EUR/USD Holds Near 1.1030

EUR/USD hovered around 1.1030 in Asia on Tuesday, retreating from the recent high of 1.1139 hit last Thursday. In 2023, EUR/USD closed at 1.1036, up 3.16%, after two consecutive years of losses. EUR/USD has found upward support in the previous three months as US inflation levels eased slightly.

The U.S. dollar index is trading around 101.40 after rising in recent sessions. However, the U.S. dollar index faces challenges as markets bet on a dovish Fed stance on the trajectory of interest rates into early 2024.

On Friday, the Chicago Purchasing Managers Index released by the International Society of Purchasing Managers-Chicago (ISM-Chicago) showed that the business conditions indicator for Illinois, Indiana and Michigan fell to 46.9 in December from the previous 55.8.

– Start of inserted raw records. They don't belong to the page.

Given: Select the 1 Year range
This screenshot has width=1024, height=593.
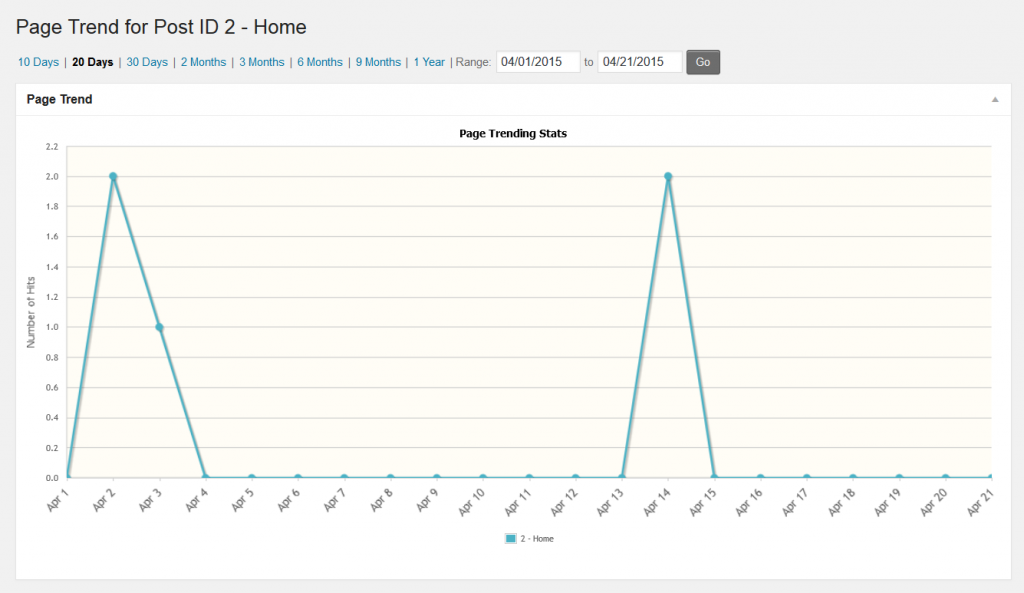Looking at the screenshot, I should 429,62.
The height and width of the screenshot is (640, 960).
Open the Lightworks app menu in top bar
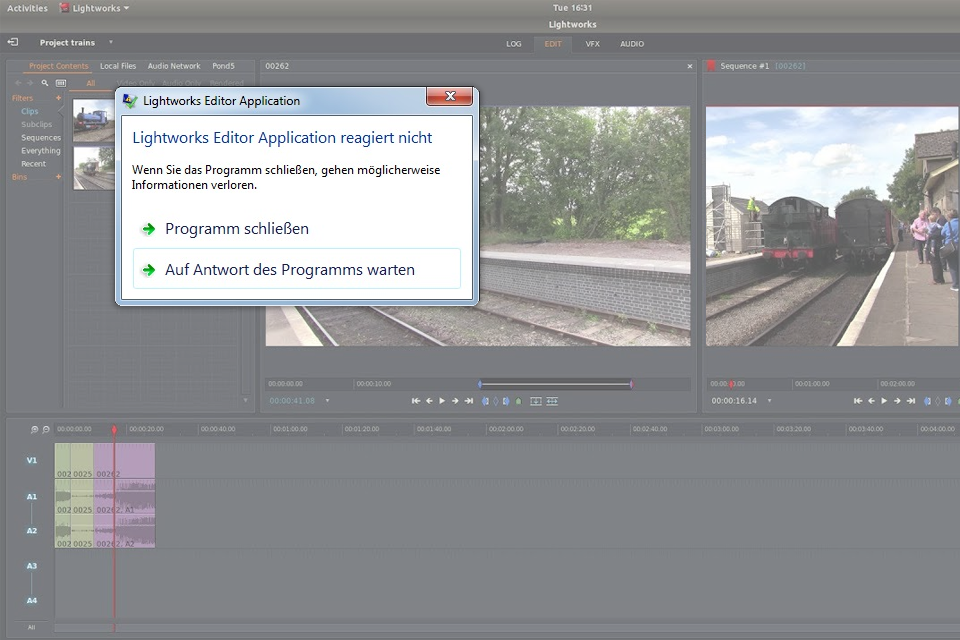coord(94,8)
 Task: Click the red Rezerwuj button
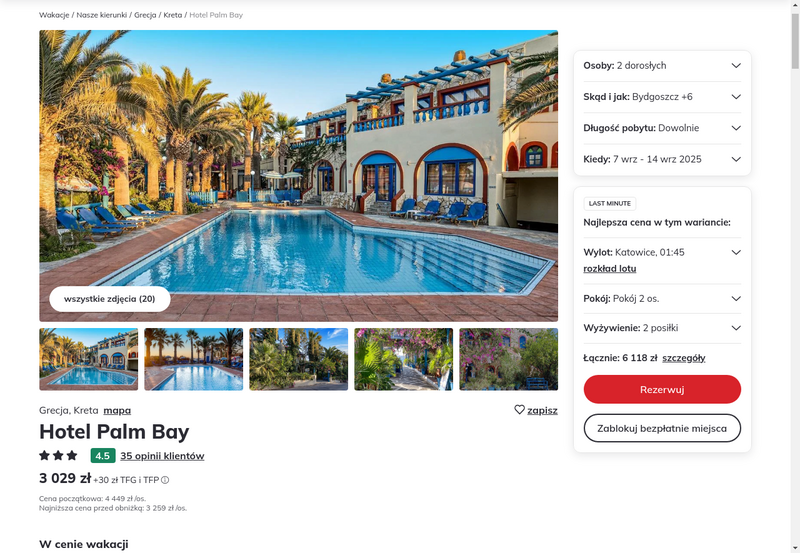pyautogui.click(x=662, y=389)
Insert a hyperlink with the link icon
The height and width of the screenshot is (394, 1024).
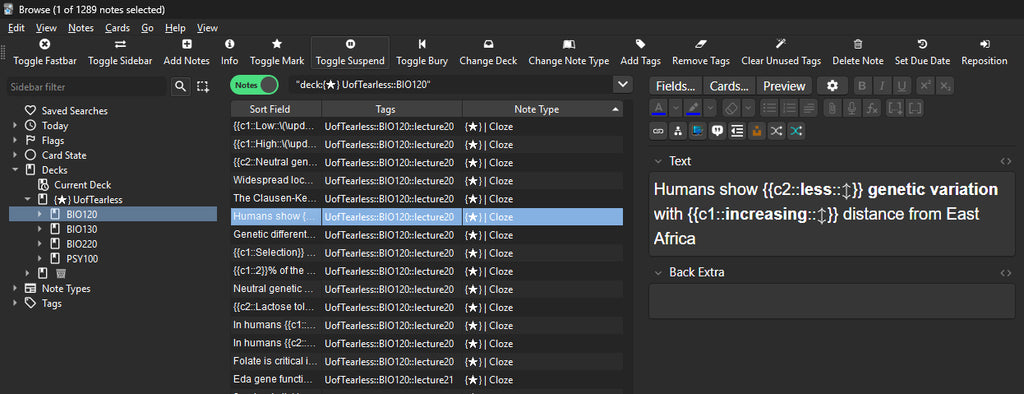click(658, 131)
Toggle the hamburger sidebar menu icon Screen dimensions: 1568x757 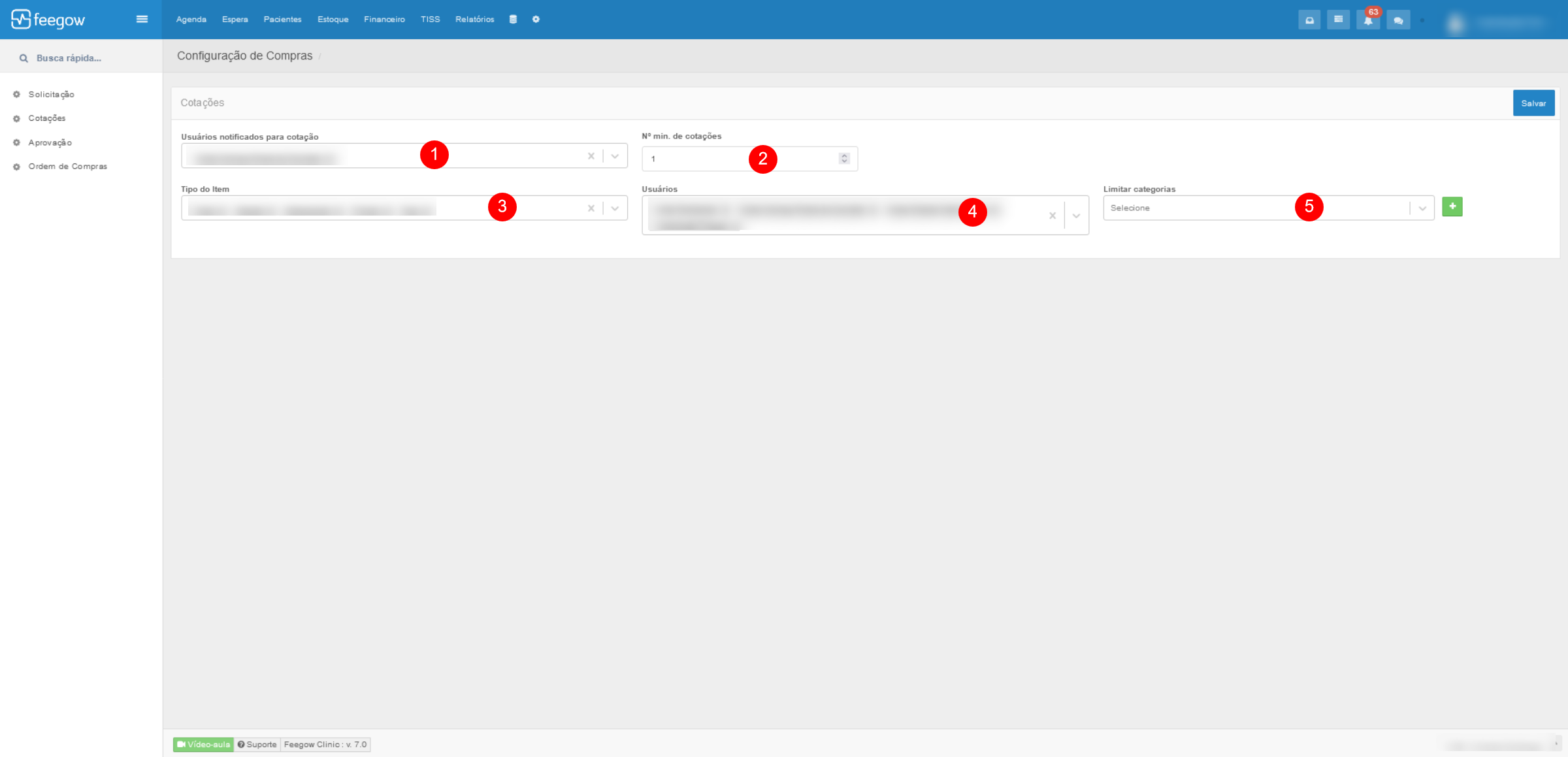point(142,20)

Market participants have witnessed recent weakness in U.S. labor data, core PCE inflation, and annualized GDP. These data confirm the theory that the U.S. economy is retreating in the fourth quarter and is about to have a soft landing. This strengthens the case for the Fed to cut interest rates in 2024 and adds to bearish pressure on the dollar.

Eurozone consumer inflation fell in November, but full-year inflation remains above the 2.0% target. In contrast, December PMI reports showed a slowdown in both services and manufacturing. Spanish consumer prices held at an annual rate of 3.3%, indicating continued inflation in some European countries. This may strengthen the hawkish stance of the European Central Bank and provide a solid basis for support for the euro.

Traders are awaiting further data from the euro zone, including the Harmonized Consumer Price Index due on Friday, for fresh impetus. In the United States, the ISM Manufacturing Purchasing Managers Index and Federal Reserve meeting minutes will be released on Wednesday.